*** Begin section ***
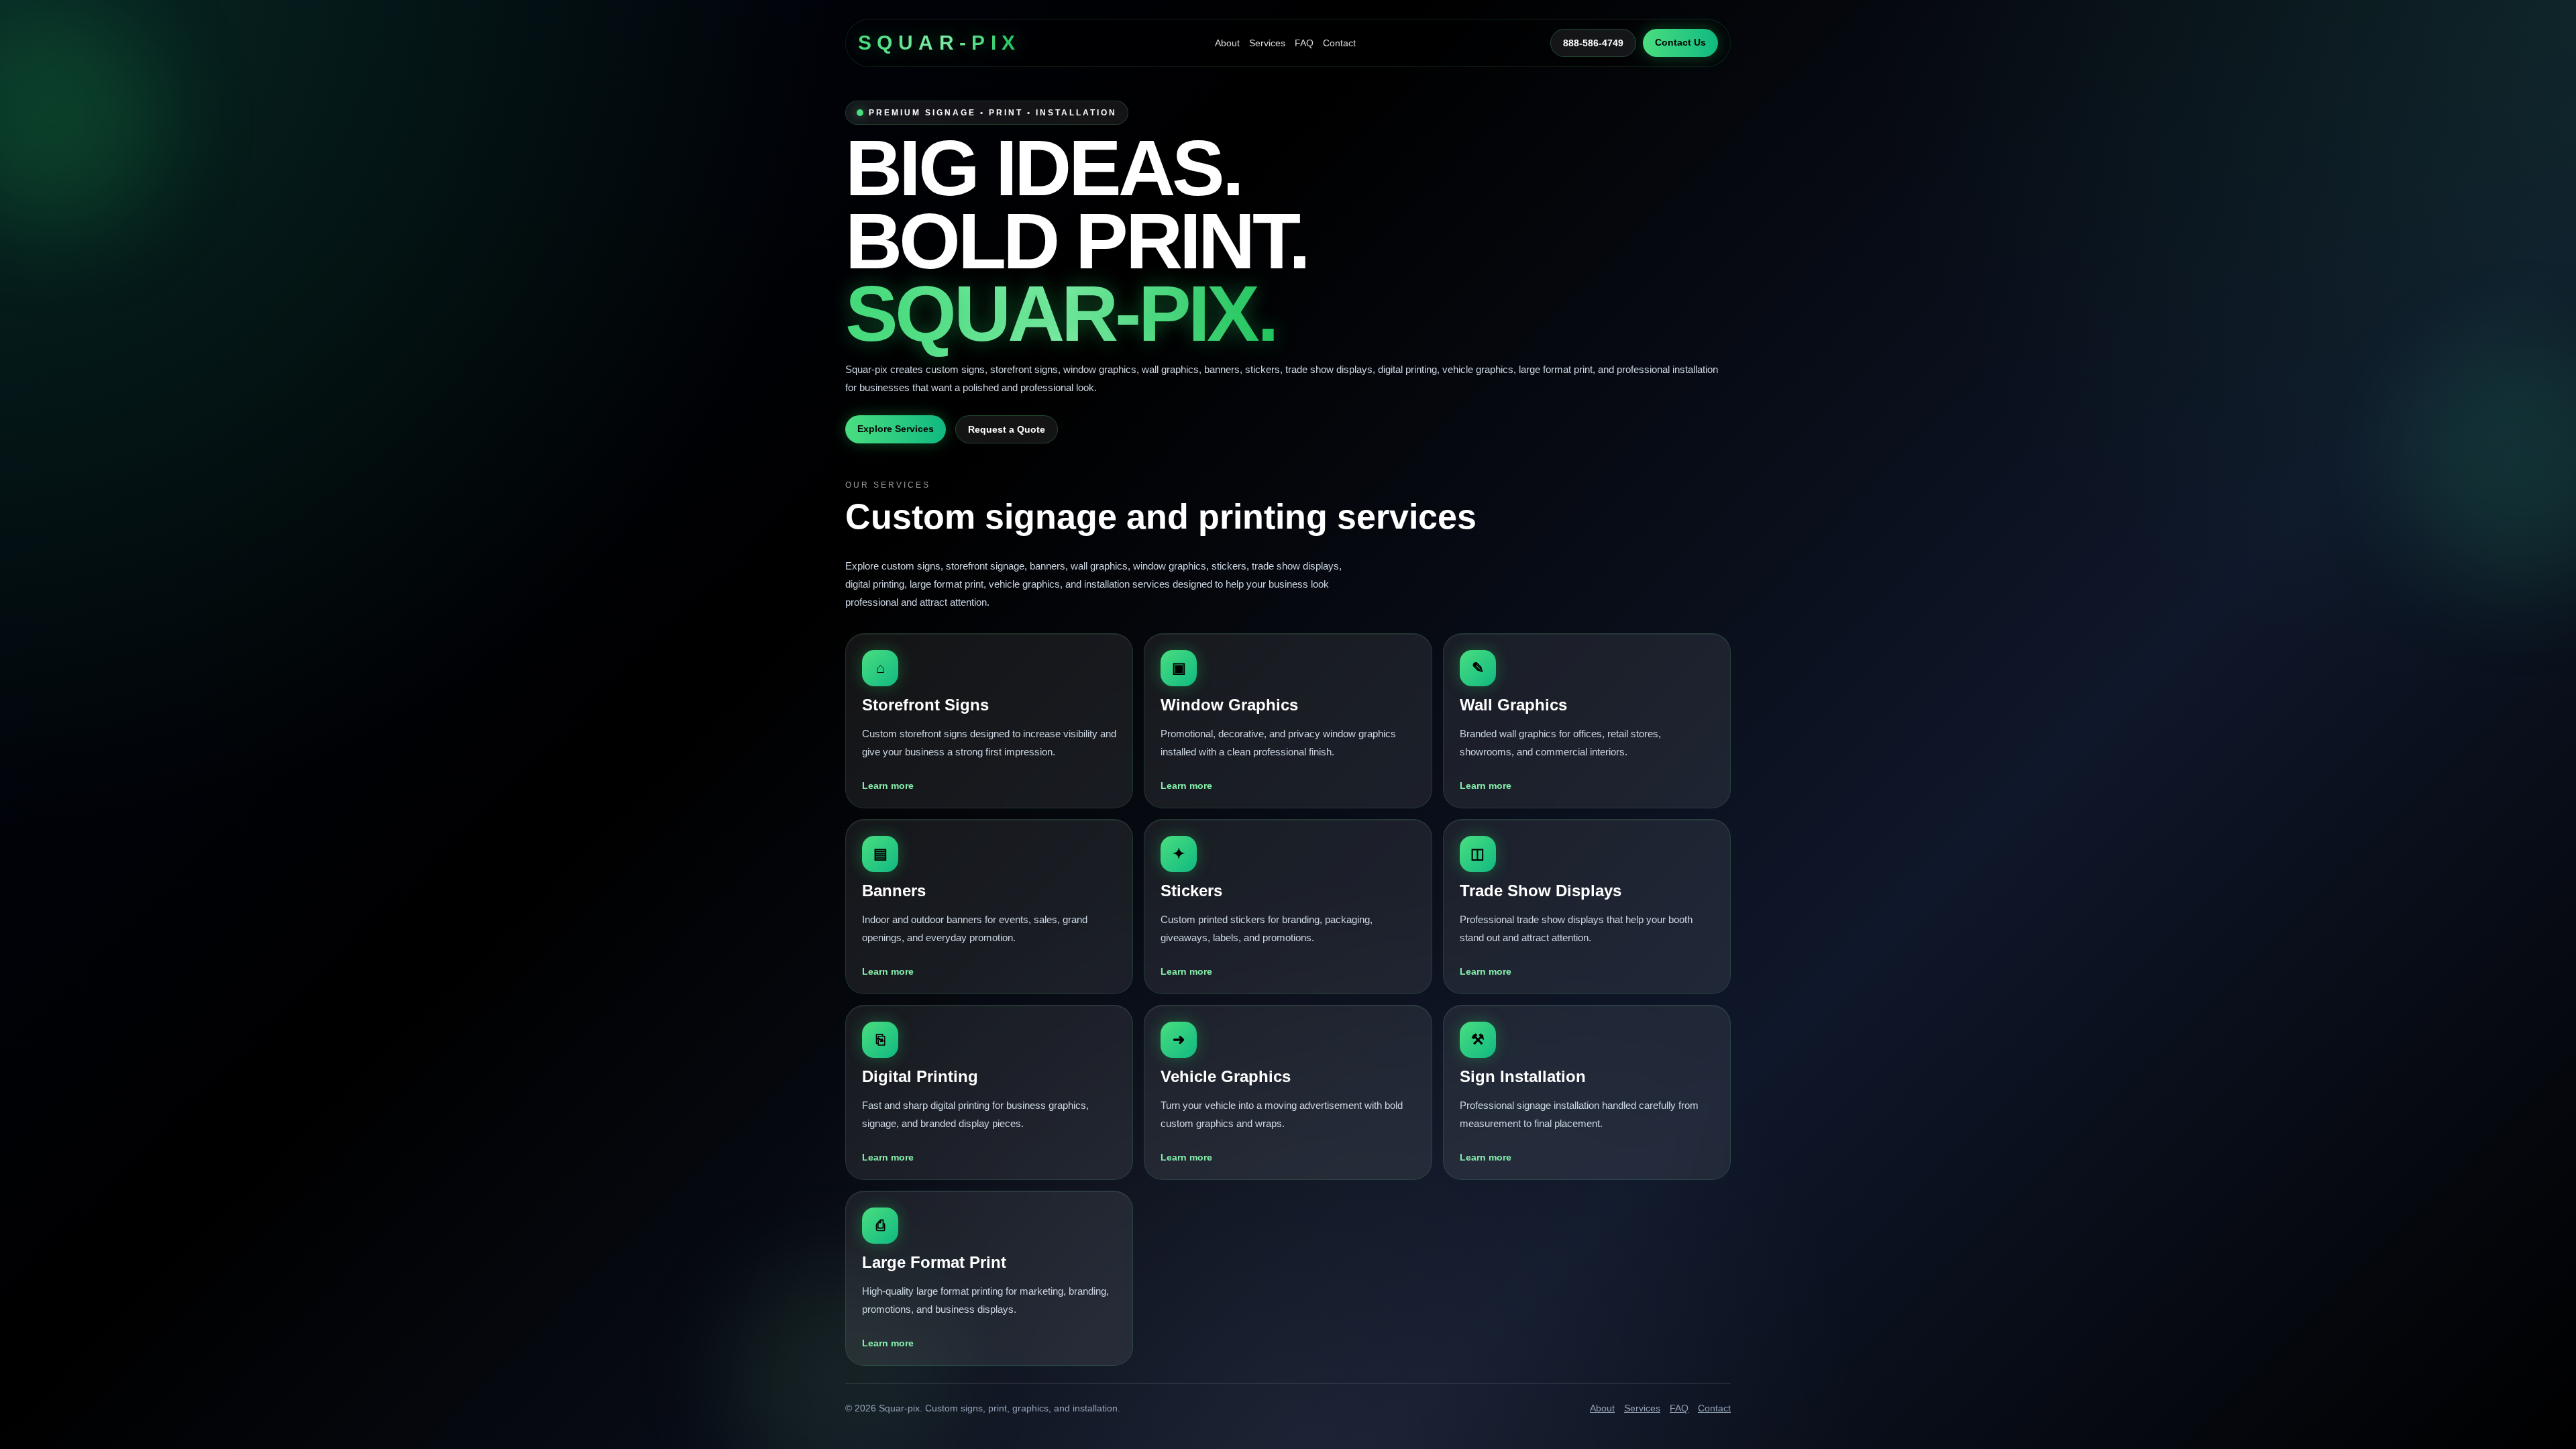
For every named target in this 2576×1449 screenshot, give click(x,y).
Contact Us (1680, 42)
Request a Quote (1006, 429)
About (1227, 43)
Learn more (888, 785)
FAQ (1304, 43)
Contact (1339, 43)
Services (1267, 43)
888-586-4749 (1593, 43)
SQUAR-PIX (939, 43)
*** End section ***
*** Begin section ***
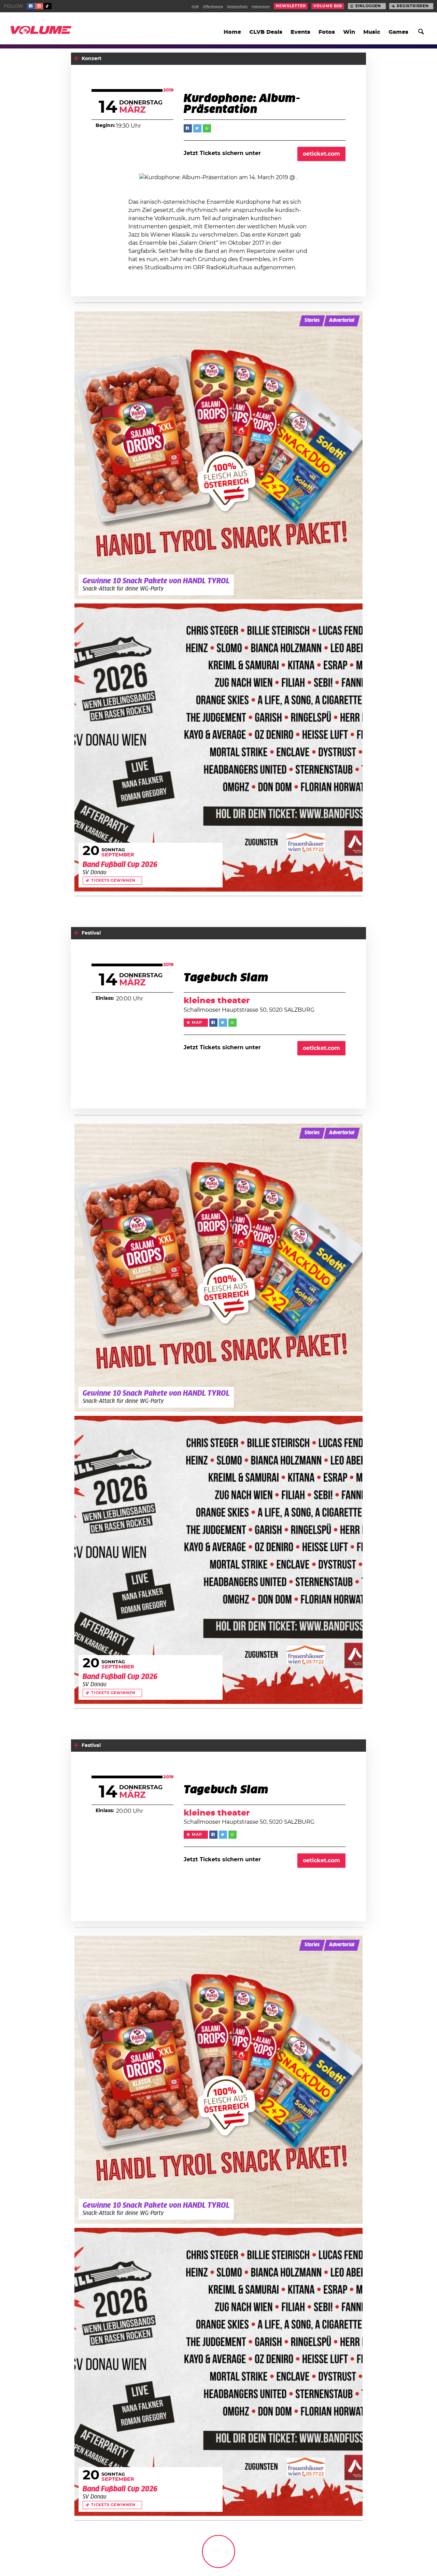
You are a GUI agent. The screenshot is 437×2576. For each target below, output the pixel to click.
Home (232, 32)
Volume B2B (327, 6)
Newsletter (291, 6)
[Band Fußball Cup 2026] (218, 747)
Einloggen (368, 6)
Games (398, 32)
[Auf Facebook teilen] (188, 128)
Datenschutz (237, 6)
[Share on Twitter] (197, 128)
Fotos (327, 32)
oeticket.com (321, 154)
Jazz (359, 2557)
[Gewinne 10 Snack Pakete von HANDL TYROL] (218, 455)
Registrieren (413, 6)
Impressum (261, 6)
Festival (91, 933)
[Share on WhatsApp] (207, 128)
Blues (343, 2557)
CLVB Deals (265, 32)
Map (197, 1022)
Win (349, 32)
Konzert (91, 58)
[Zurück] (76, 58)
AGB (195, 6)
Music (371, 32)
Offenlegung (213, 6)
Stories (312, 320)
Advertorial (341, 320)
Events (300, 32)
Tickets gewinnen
*** End section ***
**PROBLEM TO WORK ON:** Send back exactly the lines of the listing above starting at the one with "Request a Quote (1006, 429)" and ending at the one with "SQUAR-PIX (939, 43)", inclusive, and no others.

**RESPONSE FOR THIS EXERCISE:**
Request a Quote (1006, 429)
About (1227, 43)
Learn more (888, 785)
FAQ (1304, 43)
Contact (1339, 43)
Services (1267, 43)
888-586-4749 (1593, 43)
SQUAR-PIX (939, 43)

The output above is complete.